DATASET EXTRACT
--- START ---
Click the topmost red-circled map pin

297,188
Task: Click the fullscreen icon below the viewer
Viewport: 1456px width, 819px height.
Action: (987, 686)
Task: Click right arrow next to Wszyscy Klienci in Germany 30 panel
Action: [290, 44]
--- END ---
DIRECTIVE
Write out everything in the material above from the line containing "Task: Click the" down to the end, copying each line without any change.

FINAL RESULT
Task: Click the fullscreen icon below the viewer
Viewport: 1456px width, 819px height.
Action: (987, 686)
Task: Click right arrow next to Wszyscy Klienci in Germany 30 panel
Action: [290, 44]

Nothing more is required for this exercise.